--- 掲載本文 ---

··········

現場から:

W杯へ向け,兜の屋根持つスタジアム建設中
宮城県総合運動公園スタジアム新築工事



 杜の都・仙台から15キロ。宮城郡利府町の高台に宮城県総合運動公園がある。ここは1990年から整備が進むスポーツ施設群で,木床で日本最大の面積を誇る体育館や国際大会も開催できる屋内プールが既にオープンしている。この運動公園内に現在,巨大な屋根を持つスタジアムの建設が進む。2001年の新世紀・みやぎ国体及び翔く・新世紀みやぎ大会,そして,2002年の日韓共催ワールドカップ(W杯)サッカー大会の会場となる宮城県総合運動公園スタジアムの現場を訪ねた。


空撮
空撮 バックスタンドのステンレス屋根工事は概ね終了

●観客席をまたぐ360mの大屋根

 スタジアムの現場に入ると,まずメインスタンドを覆う巨大な弓形の屋根が目に飛び込んでくる。地面から這い上がっているかのようなこの屋根は,美しいアーチを描いて観客席を覆っている。
 このメインスタンドの屋根は長さ360m。このアーチを支えるために地中にコンクリート製の巨大な梁(プレストレストタイビーム)が埋め込まれている。タイビームはこのアーチ(弓)を支える「弦」の役割をしており,3000tの力で引っ張っているのだ。

··········

データセットに含まれる記録:
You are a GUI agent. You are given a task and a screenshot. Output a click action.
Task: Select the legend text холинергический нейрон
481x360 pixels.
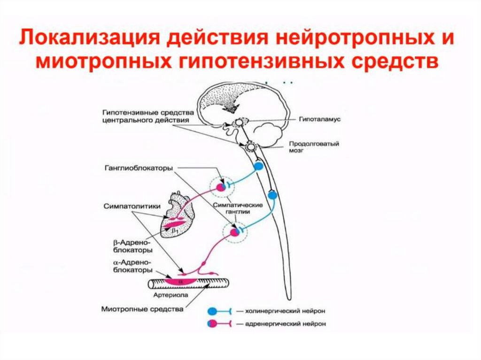[279, 311]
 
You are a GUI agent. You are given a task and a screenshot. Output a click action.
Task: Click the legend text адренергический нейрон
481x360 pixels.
[280, 324]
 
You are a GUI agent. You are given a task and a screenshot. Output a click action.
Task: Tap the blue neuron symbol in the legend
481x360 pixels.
[214, 311]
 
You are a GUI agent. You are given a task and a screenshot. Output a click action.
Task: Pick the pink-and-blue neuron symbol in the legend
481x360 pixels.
[214, 324]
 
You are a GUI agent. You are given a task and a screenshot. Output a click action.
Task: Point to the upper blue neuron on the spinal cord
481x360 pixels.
[258, 166]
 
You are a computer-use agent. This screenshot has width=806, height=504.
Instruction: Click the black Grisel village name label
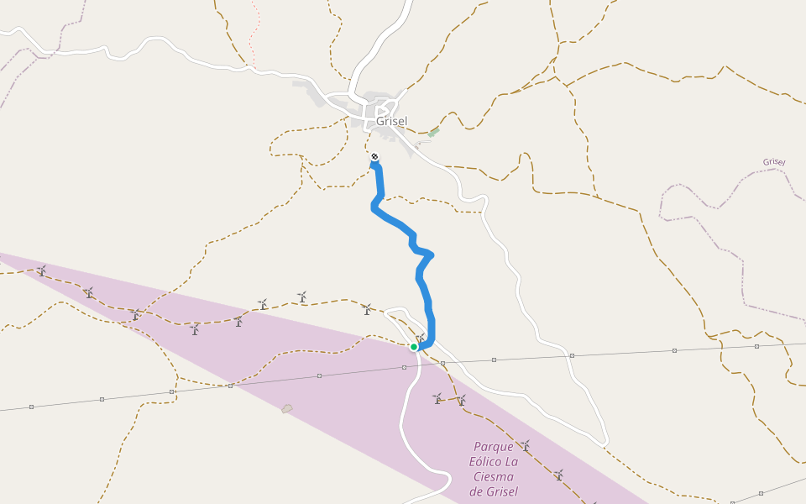[x=391, y=121]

··········

--- 課題一覧 ---
**A)** 宮城県のスタジアム建設の記事から、「杜の都・仙台から15キロ。宮」から下は「を描いて観客席を覆っている。」までを一字も変えずに出力してください。
**B)** 宮城県のスタジアム建設の記事によると、地中に埋め込まれたタイビームは何トンの力でアーチを引っ張っていますか。
**C)** 宮城県のスタジアム建設の記事を、最後の文の後から書き継いでください。

--- 解答例 ---
**A)**
杜の都・仙台から15キロ。宮城郡利府町の高台に宮城県総合運動公園がある。ここは1990年から整備が進むスポーツ施設群で,木床で日本最大の面積を誇る体育館や国際大会も開催できる屋内プールが既にオープンしている。この運動公園内に現在,巨大な屋根を持つスタジアムの建設が進む。2001年の新世紀・みやぎ国体及び翔く・新世紀みやぎ大会,そして,2002年の日韓共催ワールドカップ(W杯)サッカー大会の会場となる宮城県総合運動公園スタジアムの現場を訪ねた。


空撮
空撮 バックスタンドのステンレス屋根工事は概ね終了

●観客席をまたぐ360mの大屋根

 スタジアムの現場に入ると,まずメインスタンドを覆う巨大な弓形の屋根が目に飛び込んでくる。地面から這い上がっているかのようなこの屋根は,美しいアーチを描いて観客席を覆っている。

**B)** 3000tの力で引っ張っています。

**C)**
 伊達政宗の兜の三日月をイメージさせる大胆なフォルムが,訪れた人全てに強烈なインパクトを与える。膜構造のふわっとした屋根のスタジアムが多い中,スレンダーな曲線を描くトラスが,力強い印象を与えるスタジアムだ。


メインスタンド
施工中のメインスタンド
下部にジャッキをセットしたパネルベントで迫り出した鉄骨トラスを支えている

●工事の全てが巨大なスケールで

 メインスタンドの屋根は鉄骨トラスで構築されている。高所での取付作業をできるだけ少なくするために,大半を地上で構築した。一つのトラスは重さ60t,長さは50m。トラック14台分の鉄骨パイプを組み合わせて制作し,吊り上げた。
 鉄骨量は屋根だけで4,000t,躯体に使われているのが6,000t,合計10,000tにも及んでいる。鉄骨建方の最盛期には超大型750tクレーンなど15台のクレーンが林立した。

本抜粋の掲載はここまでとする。